Provided data:
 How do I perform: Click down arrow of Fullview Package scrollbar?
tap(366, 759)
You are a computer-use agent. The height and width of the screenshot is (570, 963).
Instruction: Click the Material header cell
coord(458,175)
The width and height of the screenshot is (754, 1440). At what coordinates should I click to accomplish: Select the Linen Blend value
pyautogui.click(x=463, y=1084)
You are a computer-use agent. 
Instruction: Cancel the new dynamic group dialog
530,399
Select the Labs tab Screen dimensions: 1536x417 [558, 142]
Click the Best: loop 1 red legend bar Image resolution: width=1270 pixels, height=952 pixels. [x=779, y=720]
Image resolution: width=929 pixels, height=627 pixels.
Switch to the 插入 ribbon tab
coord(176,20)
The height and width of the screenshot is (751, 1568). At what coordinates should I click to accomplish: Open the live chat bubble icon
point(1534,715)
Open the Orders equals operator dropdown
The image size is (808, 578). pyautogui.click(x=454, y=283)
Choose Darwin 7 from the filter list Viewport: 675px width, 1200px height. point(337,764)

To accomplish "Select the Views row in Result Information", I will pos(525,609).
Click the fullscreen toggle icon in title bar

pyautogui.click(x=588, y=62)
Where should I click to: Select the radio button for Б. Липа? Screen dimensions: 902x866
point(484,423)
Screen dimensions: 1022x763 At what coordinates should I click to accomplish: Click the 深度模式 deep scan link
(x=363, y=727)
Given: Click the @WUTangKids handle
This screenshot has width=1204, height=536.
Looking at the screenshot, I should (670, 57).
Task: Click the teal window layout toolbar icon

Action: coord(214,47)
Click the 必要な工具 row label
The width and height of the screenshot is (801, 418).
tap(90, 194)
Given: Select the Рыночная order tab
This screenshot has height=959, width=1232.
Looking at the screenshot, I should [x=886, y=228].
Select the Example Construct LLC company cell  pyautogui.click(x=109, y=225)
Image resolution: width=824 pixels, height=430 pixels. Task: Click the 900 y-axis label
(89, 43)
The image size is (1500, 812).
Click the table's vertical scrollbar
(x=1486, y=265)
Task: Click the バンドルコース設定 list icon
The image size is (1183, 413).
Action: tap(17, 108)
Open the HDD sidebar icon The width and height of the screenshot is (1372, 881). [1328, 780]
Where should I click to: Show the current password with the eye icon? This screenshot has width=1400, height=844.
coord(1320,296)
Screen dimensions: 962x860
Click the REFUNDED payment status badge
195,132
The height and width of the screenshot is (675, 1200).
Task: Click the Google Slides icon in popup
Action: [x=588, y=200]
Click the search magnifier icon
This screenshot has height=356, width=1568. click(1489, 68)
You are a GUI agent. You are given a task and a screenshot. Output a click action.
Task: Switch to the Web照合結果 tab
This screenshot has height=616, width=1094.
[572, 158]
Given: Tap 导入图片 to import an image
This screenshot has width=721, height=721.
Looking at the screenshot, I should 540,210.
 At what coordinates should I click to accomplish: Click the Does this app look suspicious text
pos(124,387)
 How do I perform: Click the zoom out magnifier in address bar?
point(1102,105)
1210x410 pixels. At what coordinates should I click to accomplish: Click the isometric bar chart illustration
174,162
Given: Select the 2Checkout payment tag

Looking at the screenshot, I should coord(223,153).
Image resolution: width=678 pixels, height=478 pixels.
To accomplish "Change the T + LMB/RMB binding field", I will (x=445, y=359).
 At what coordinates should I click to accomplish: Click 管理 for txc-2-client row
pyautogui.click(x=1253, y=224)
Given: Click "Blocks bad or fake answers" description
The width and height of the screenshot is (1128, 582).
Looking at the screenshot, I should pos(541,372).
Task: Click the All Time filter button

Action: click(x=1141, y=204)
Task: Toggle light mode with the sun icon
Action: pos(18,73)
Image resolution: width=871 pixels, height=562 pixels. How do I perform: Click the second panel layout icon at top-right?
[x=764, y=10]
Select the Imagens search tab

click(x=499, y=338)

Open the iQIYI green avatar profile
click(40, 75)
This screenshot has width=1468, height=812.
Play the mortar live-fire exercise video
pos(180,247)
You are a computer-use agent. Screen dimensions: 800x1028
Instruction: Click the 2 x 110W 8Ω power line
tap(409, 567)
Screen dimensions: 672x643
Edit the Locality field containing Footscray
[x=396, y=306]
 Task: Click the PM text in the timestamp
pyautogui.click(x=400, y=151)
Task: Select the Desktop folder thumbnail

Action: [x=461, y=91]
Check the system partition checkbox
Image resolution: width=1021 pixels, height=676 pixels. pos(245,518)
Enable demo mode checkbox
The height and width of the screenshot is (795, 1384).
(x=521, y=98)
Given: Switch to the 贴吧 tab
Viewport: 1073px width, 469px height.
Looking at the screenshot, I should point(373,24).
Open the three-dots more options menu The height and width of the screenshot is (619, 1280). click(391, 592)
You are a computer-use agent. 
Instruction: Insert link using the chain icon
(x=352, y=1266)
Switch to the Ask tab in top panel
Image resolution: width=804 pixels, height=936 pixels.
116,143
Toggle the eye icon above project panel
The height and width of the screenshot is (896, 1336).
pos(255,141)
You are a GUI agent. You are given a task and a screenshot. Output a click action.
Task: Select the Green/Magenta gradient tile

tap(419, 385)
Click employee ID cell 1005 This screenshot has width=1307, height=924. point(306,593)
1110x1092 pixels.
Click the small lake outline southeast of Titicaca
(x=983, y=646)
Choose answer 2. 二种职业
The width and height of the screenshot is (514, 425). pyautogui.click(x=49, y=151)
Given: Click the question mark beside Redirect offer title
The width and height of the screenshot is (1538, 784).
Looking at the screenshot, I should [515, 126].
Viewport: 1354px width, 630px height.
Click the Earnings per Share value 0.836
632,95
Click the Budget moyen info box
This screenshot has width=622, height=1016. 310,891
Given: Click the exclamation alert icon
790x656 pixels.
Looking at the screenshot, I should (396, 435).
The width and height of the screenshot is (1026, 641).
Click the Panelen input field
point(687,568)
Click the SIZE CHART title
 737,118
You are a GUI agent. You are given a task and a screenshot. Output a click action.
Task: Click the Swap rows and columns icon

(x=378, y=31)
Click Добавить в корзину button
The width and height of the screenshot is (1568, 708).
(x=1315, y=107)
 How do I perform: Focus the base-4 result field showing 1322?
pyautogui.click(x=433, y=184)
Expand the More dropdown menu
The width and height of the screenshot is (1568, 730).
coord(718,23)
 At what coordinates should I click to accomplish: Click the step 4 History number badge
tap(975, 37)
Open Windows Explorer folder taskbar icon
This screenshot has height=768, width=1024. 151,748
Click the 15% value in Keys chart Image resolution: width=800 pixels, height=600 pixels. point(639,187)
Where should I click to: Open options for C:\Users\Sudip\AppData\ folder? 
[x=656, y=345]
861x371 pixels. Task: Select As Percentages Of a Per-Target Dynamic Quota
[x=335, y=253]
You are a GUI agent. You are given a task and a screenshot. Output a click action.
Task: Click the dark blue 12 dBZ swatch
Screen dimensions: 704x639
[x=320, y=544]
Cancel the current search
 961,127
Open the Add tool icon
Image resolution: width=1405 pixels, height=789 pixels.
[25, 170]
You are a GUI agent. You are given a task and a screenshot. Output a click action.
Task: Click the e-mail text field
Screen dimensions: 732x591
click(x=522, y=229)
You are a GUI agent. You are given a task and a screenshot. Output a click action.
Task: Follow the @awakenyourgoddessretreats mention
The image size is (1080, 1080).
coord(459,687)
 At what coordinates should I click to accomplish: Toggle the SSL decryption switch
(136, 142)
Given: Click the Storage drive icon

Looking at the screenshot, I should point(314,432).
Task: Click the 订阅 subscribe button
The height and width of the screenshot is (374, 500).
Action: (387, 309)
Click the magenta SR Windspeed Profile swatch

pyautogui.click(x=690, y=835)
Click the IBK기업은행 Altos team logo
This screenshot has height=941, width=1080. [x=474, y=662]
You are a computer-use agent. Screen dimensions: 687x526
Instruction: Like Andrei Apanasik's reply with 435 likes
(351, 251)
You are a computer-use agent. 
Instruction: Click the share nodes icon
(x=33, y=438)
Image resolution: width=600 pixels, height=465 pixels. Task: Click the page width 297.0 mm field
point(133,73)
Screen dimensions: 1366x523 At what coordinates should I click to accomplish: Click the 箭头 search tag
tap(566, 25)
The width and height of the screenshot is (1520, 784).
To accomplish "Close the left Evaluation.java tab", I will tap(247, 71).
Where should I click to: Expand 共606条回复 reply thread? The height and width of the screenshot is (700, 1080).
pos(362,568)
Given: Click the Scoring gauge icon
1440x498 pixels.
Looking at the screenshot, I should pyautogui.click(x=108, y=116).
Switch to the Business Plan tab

Task prompt: Starting at the top of the listing above, repeat every line exactly until the line that contains "Image resolution: width=929" has been repeated too.

Finished task:
 How do I perform: Click down arrow of Fullview Package scrollbar?
tap(366, 759)
You are a computer-use agent. The height and width of the screenshot is (570, 963).
Instruction: Click the Material header cell
coord(458,175)
The width and height of the screenshot is (754, 1440). At what coordinates should I click to accomplish: Select the Linen Blend value
pyautogui.click(x=463, y=1084)
You are a computer-use agent. 
Instruction: Cancel the new dynamic group dialog
530,399
Select the Labs tab Screen dimensions: 1536x417 [558, 142]
Click the Best: loop 1 red legend bar Image resolution: width=1270 pixels, height=952 pixels. [x=779, y=720]
Image resolution: width=929 pixels, height=627 pixels.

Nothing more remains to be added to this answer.